Work instruction »
Below are some records. Set down exactly the line holding "Select the 30 dager column header" and every later line through the end, omitting the pictures.

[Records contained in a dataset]
------------------------------------------------------------------------

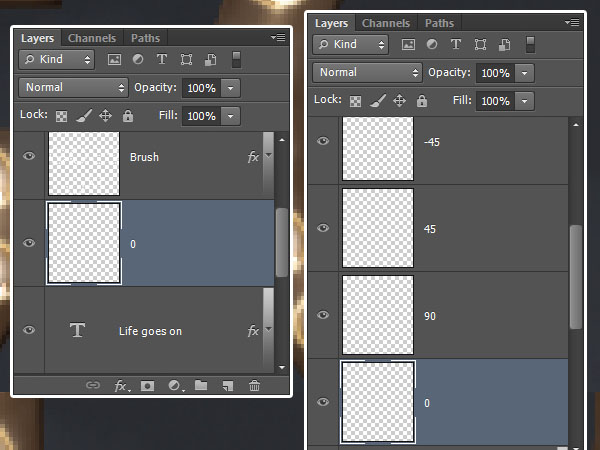Click the link layers icon in left panel

click(x=93, y=385)
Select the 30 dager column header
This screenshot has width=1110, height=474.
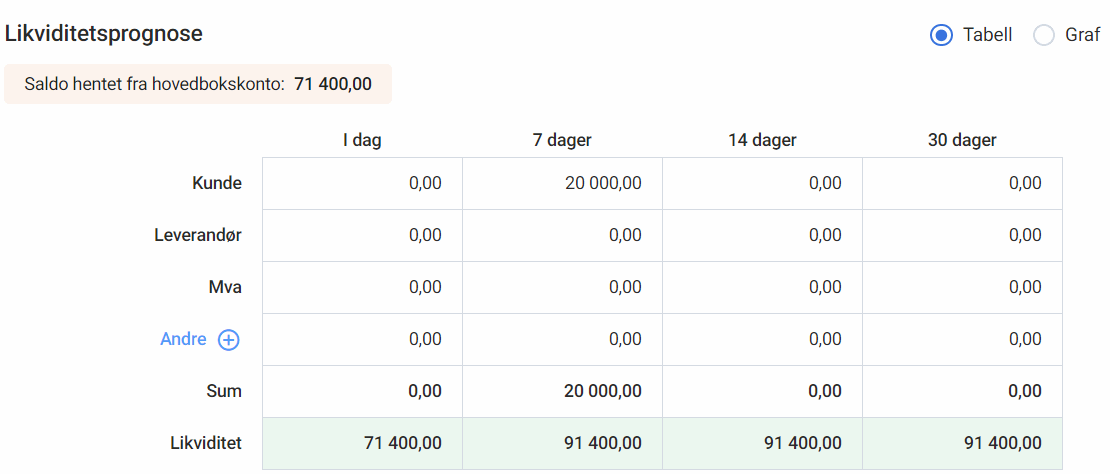[962, 140]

------------------------------------------------------------------------

Completed task »
Select the 30 dager column header
This screenshot has width=1110, height=474.
[962, 140]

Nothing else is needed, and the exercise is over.